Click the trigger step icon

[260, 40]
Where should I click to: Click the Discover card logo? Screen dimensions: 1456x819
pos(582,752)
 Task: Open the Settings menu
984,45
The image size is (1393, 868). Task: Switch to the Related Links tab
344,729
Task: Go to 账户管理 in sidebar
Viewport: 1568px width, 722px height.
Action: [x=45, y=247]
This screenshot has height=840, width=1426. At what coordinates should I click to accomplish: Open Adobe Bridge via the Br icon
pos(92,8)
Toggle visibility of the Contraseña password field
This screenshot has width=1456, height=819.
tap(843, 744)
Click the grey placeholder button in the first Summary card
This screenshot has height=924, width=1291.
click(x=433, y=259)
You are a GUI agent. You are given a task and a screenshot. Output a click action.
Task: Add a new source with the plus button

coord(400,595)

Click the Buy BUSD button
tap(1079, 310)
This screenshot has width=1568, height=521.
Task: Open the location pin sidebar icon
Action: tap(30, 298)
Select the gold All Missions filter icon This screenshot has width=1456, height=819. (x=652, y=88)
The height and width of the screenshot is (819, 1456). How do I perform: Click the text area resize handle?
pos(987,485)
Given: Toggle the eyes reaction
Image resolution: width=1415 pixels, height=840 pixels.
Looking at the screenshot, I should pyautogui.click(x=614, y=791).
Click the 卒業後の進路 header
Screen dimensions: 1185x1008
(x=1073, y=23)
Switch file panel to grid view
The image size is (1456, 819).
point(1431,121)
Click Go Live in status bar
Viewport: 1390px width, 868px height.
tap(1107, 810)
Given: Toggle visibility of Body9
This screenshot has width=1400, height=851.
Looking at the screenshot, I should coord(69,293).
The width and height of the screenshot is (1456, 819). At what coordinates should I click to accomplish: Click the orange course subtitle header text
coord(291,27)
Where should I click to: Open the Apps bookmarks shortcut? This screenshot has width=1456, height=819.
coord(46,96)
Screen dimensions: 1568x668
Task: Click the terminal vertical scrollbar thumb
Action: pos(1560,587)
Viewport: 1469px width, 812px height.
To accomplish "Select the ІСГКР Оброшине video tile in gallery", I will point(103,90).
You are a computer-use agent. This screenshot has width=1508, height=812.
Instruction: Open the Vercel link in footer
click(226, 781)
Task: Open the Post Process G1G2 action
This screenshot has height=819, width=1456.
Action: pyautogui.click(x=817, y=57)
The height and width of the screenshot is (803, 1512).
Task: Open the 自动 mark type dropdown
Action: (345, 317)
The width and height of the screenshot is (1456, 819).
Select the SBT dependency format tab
┄┄┄┄┄┄┄┄┄┄┄┄┄┄┄┄┄┄┄┄
Search the records for the word "Select" and copy every line where it occurs.

### Solution below
Select the gold All Missions filter icon This screenshot has width=1456, height=819. (x=652, y=88)
To accomplish "Select the ІСГКР Оброшине video tile in gallery", I will point(103,90).
Select the SBT dependency format tab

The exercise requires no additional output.